> DIRECTIVE
Update the material from the line with "What do you see at coordinates (17, 434)" to the line with "The image size is (1465, 921)." by replacing "layout-scroll-thumb" with "layout-scroll-handle", leaving everything else unchanged.

____

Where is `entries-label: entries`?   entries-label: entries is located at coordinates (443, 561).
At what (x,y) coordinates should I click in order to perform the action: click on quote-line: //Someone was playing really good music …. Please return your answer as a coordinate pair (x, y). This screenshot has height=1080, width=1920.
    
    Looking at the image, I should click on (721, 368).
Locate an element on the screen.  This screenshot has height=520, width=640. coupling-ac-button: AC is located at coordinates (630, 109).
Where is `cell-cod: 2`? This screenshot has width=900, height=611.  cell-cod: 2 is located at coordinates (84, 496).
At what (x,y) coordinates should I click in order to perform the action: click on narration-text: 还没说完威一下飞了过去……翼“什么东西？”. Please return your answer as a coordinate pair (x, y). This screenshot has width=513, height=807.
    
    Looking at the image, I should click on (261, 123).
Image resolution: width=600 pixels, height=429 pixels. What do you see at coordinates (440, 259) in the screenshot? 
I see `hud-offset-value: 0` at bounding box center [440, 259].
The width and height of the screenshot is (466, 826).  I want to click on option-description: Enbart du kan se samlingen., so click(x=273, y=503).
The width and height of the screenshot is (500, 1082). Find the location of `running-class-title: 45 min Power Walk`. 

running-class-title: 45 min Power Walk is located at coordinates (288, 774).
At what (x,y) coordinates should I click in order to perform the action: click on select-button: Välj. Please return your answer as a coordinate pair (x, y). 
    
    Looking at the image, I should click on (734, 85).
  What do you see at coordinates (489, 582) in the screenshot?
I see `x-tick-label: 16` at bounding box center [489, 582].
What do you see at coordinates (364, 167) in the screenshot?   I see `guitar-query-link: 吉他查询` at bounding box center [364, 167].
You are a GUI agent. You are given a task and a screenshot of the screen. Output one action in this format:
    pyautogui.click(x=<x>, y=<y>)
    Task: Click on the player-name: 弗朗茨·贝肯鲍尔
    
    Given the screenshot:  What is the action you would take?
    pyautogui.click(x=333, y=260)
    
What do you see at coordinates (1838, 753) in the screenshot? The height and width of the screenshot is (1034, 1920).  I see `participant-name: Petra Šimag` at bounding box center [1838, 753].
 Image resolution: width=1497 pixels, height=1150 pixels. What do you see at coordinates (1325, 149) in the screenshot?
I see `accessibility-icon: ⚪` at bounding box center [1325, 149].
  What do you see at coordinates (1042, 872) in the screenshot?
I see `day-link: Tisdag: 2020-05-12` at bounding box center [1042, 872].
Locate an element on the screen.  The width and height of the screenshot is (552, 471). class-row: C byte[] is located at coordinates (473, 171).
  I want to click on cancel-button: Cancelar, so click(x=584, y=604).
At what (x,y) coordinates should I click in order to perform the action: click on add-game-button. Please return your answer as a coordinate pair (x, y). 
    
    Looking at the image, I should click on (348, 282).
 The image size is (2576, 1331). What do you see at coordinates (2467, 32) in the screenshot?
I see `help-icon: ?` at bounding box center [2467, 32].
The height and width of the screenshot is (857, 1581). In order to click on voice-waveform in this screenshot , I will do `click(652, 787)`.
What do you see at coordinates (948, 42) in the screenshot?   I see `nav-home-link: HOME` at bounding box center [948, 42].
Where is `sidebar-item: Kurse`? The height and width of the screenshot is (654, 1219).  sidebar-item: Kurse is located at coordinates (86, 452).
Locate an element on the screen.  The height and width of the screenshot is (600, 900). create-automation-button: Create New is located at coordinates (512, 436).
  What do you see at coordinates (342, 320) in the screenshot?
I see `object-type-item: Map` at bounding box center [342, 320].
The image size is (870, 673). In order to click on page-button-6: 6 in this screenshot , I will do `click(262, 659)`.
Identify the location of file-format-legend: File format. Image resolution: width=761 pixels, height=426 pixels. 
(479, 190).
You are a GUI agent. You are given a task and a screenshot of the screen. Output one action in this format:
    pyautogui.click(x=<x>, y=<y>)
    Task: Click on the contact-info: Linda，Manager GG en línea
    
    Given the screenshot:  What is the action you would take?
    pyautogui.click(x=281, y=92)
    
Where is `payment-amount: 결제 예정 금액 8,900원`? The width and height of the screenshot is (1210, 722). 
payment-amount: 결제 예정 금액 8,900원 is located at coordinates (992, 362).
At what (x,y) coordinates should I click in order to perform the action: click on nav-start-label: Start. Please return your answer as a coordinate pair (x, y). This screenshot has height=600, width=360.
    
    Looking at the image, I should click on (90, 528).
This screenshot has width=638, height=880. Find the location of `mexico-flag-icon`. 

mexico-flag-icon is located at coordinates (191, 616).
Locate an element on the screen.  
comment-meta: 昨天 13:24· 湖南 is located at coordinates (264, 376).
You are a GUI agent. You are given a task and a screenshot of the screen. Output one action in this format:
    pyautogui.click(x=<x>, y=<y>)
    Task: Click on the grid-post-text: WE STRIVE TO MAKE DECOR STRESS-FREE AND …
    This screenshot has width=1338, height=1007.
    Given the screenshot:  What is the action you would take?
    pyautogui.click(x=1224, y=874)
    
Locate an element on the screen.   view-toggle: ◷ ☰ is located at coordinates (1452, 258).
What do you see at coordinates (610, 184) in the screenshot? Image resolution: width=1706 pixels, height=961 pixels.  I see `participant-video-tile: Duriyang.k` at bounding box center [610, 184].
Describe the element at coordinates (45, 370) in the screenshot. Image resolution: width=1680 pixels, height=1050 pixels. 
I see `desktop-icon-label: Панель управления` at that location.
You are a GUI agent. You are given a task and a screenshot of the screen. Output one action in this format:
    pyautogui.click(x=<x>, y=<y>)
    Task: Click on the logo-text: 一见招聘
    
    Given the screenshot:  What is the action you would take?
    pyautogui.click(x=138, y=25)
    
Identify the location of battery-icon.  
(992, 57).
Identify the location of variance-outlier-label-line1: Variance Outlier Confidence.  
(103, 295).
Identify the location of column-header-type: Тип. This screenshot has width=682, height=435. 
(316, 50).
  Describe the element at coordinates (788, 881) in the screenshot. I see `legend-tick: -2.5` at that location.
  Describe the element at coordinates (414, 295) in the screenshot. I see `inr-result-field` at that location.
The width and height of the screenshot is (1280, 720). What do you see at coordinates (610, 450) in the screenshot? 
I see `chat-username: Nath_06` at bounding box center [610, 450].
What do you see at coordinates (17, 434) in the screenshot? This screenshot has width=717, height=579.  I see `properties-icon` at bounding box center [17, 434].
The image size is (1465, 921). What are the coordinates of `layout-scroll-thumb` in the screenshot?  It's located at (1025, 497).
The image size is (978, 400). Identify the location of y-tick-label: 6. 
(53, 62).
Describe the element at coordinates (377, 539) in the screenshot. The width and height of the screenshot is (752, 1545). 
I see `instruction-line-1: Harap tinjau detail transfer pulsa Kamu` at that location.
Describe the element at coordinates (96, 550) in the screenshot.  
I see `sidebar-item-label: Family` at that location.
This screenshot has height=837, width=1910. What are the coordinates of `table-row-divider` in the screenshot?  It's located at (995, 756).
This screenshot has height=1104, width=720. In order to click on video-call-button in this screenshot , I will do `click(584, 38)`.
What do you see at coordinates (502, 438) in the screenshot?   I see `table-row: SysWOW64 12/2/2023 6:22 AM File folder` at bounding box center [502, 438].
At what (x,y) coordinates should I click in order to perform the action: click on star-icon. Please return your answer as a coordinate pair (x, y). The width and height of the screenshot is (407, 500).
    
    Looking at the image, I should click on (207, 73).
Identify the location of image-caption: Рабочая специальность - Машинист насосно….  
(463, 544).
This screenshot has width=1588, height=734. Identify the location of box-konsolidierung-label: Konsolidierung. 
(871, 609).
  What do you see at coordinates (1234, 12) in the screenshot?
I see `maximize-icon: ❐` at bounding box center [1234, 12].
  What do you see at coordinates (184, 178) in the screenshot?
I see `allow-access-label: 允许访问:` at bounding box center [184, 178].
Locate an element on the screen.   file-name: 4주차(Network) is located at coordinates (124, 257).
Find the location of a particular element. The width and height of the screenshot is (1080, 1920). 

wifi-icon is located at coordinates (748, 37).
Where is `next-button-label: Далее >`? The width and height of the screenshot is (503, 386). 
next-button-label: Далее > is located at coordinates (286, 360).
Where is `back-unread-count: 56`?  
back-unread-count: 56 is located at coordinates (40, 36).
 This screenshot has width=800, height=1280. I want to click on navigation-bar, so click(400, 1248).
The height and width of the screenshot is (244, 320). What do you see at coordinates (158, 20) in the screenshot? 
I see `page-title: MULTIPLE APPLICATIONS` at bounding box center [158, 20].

____

> OUTPUT OF THE EXERCISE
What do you see at coordinates (17, 434) in the screenshot? This screenshot has width=717, height=579.  I see `properties-icon` at bounding box center [17, 434].
The image size is (1465, 921). What are the coordinates of `layout-scroll-handle` in the screenshot?  It's located at (1025, 497).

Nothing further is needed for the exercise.